Answer these questions about the remarks on the International Residual Mechanism for Criminal Tribunals:
1. Who delivered the remarks, and what title is given for that speaker?
2. Which judge has retired from the roster of Mechanism judges?
3. In which cities are the field offices mentioned in the remarks located?

TEXT EXCERPT:
__________________________________________________

Remarks at a UN Security Council Debate on the International Residual Mechanism for Criminal Tribunals

Ambassador Richard Mills
Deputy U.S. Representative to the United Nations
New York, New York
December 13, 2021


Thank you, Mr. President. President Agius, Prosecutor Brammertz, thank you for your briefings on the International Residual Mechanism for Criminal Tribunals’ ongoing work to bring perpetrators to justice for the atrocities committed in Rwanda and the former Yugoslavia.

The United States remains deeply grateful for the commitment and the hard work of the judges, the attorneys, the staff in Arusha and The Hague, as well as in field offices in Kigali and Sarajevo, despite numerous challenges over the past year. We commend your unwavering pursuit of justice for the victims in Rwanda and the former Yugoslavia.

We join others also in expressing the U.S.’s deep appreciation for the long and distinguished service of Judge Theodor Meron who has retired from the roster of Mechanism judges. Judge Meron’s efforts to provide justice and accountability for victims for some of humanity’s worst atrocities will always be remembered.

Mr. President, the Mechanism has continued to make important progress over the reporting period, despite the persistent impact of significant COVID restrictions. We commend its continued commitment to fulfill the goals the Security Council set out for the Mechanism at its establishment as a lean, temporary and efficient body. We appreciate the ongoing efforts to expeditiously complete remaining trials and appeals, to locate and arrest the remaining fugitives indicted by the ICT for Rwanda and assist national jurisdictions prosecuting international crimes committed in the former Yugoslavia and Rwanda.

__________________________________________________

Collected data entries:
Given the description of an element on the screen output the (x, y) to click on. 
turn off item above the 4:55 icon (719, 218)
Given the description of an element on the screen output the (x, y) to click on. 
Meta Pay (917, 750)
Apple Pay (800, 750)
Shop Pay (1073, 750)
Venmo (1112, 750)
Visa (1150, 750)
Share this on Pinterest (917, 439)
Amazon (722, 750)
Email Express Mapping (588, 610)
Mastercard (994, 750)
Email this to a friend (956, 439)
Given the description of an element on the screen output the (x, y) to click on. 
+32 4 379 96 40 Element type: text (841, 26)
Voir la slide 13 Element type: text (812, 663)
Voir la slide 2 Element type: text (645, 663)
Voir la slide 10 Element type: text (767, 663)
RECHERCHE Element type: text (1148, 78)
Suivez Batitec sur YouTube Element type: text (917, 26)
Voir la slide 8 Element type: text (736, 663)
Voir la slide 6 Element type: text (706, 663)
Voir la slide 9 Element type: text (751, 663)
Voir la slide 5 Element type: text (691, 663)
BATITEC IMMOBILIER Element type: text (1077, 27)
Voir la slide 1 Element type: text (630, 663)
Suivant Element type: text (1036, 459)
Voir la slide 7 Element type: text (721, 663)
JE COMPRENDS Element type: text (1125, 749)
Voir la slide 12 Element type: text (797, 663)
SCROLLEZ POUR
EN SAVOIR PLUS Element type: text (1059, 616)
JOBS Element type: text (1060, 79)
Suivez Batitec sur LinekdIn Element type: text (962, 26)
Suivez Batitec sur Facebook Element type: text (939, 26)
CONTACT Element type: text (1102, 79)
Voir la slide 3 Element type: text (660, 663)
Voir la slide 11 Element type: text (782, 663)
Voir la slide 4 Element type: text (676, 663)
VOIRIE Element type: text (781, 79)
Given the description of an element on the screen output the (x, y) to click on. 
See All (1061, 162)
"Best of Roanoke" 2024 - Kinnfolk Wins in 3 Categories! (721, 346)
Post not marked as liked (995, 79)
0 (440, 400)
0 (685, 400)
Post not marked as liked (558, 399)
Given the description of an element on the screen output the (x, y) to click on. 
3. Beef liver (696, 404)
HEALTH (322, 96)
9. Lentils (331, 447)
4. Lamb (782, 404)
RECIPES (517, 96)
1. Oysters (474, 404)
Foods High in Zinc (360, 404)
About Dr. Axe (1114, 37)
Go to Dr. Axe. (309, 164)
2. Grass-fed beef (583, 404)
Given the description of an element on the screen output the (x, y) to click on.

__________________________________________________

REPLY:
1. Ambassador Richard Mills, Deputy U.S. Representative to the United Nations.
2. Judge Theodor Meron.
3. Kigali and Sarajevo.